Desde el comienzo (para saciar la curiosidad de unos pocos)


Jaute estuvo siempre aquí, conmigo. No me cabe la menor duda de que era ella quien le plantaba cara a la autoridad de mis mayores; quien escogió año tras año los que son ahora mis ideales y también quien los defendió por mí. Jaute fue quien escribió aquella notita con dos palabras, “te quiero”, y quien se la entregó a aquel quinceañero poco merecedor… Es Jaute quien escribe a la sombra de un pino la inmensa mayoría de las veces.

Pero habiendo pasado tanto tiempo conmigo, jamás me dio por darle nombre y fue un niño quien la bautizó por mí.

El niño se llamaba Pablo y tenía problemas en el cole.

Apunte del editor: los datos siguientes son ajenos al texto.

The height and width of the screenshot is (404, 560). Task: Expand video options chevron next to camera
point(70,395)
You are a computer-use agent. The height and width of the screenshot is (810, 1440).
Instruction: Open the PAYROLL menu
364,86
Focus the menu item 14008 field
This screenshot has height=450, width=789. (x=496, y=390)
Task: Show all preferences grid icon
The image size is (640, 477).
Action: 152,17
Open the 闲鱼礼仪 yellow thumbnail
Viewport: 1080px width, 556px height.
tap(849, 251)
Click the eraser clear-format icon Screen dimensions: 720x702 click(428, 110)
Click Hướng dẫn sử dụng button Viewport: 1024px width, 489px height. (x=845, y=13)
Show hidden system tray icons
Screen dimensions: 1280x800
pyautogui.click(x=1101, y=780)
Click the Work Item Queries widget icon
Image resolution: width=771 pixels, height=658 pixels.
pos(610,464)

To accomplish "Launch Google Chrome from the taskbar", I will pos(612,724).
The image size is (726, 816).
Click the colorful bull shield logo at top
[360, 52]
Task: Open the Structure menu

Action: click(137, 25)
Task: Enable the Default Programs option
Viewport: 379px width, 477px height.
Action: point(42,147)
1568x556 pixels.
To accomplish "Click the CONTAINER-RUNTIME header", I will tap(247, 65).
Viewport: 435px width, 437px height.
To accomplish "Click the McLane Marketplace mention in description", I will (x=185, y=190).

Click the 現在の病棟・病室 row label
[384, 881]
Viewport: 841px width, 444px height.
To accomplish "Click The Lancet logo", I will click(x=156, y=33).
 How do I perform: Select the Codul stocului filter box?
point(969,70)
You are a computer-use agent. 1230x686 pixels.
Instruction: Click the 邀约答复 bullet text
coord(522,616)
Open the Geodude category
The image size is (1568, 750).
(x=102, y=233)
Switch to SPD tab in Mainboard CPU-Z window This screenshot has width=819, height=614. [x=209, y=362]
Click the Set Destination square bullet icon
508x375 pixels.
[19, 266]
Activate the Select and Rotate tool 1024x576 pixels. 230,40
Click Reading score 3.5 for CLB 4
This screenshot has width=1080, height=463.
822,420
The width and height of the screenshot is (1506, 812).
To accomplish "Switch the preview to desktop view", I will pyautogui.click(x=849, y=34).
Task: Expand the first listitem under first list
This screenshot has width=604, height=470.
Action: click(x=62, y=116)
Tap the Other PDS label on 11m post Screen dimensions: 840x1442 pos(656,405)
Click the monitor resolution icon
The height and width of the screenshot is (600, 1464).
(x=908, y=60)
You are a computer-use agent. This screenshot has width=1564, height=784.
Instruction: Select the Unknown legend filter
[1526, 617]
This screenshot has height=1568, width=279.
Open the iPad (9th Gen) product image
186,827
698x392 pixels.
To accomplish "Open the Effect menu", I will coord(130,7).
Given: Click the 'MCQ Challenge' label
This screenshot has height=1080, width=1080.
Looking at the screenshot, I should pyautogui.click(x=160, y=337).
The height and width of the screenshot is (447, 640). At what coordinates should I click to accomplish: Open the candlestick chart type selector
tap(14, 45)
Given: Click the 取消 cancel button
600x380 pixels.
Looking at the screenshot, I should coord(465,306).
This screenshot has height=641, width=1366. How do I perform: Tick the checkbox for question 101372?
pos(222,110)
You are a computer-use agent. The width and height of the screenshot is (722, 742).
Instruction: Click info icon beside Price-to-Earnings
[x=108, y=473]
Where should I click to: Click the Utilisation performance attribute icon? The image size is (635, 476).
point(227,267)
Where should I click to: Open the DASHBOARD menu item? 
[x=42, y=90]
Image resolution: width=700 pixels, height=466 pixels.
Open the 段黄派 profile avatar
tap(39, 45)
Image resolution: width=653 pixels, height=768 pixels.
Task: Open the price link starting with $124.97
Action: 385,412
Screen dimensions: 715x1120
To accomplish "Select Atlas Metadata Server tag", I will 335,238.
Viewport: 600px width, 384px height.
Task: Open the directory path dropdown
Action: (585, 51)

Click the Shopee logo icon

Sus padres y los míos se conocían aunque no eran amigos y las atenciones entre ellos eran forzadas por convencionalismos que aún no alcanzo a comprender.

En cualquier caso, la idealista aceptó darle clases particulares a cambio de nada; alimentarle con bocatas de Nocilla porque era eso por lo que Pablo se desvivía; pasar tanto tiempo con él como fuera posible y ayudarle a superar esa edad de los 10 que parecía acarrearle los mismos problemas que a otros nos trajeron los 14.

Yo no era ningún pozo de sabiduría; sólo tenía 18 años. Pero me gustaba mucho leer y le recomendaba y prestaba  libros que, según descubrí después, los padres de Pablo le quitaban para leer ellos mismos durante sus muchas horas de ocio —ambos en el paro más estricto: el impuesto por caracteres perezosos— y después criticaban asegurando a su hijo que esas lecturas no eran más que una pérdida de tiempo.

Pablo pidió asilo en mi casa; se le concedió porque de todas formas ya comía con nosotros todos los días y apenas se notaría que la única cama que quedaba libre en la casa dejara de estar libre.

No recuerdo bien cuántos meses pasaron antes de que los padres de Pablo se acordasen de que tenían un hijo y de que volviesen a sentir algo parecido al amor paternal. El amor en sí no creo que llegaran a sentirlo nunca pues continuaron rechazando ofertas de trabajo que les hubieran permitido alimentarle. De todos modos, cuando le reclamaron, él acudió a su casa como quien acude a filas y se llevó consigo una foto mía.

La foto no permaneció escondida pues la utilizó para presumir de amiga y futura novia entre sus amiguitos del barrio hasta que las noticias del precoz enamoramiento de Pablo llegaron a los oídos de su madre. Ésta le quito la foto, le dio dos tortas y acudió a mi casa a devolvérmela mientras aprovechaba para mirarme por encima del hombro. Nunca he dudado del inmenso placer que debió suponer para ella el poder llamarme “embaucadora”. Ojalá pueda hacer en futuras ocasiones a alguien tan feliz y con tan poco esfuerzo.

Me devolvió la foto. También me dijo que su hijo, por un extraño sentido de la discreción, había escogido no presentar ni mi foto ni nuestro compromiso con mi nombre, sino que pregonaba a los cuatro vientos que su amor se llamaba Jautelina; Jaute para los amigos.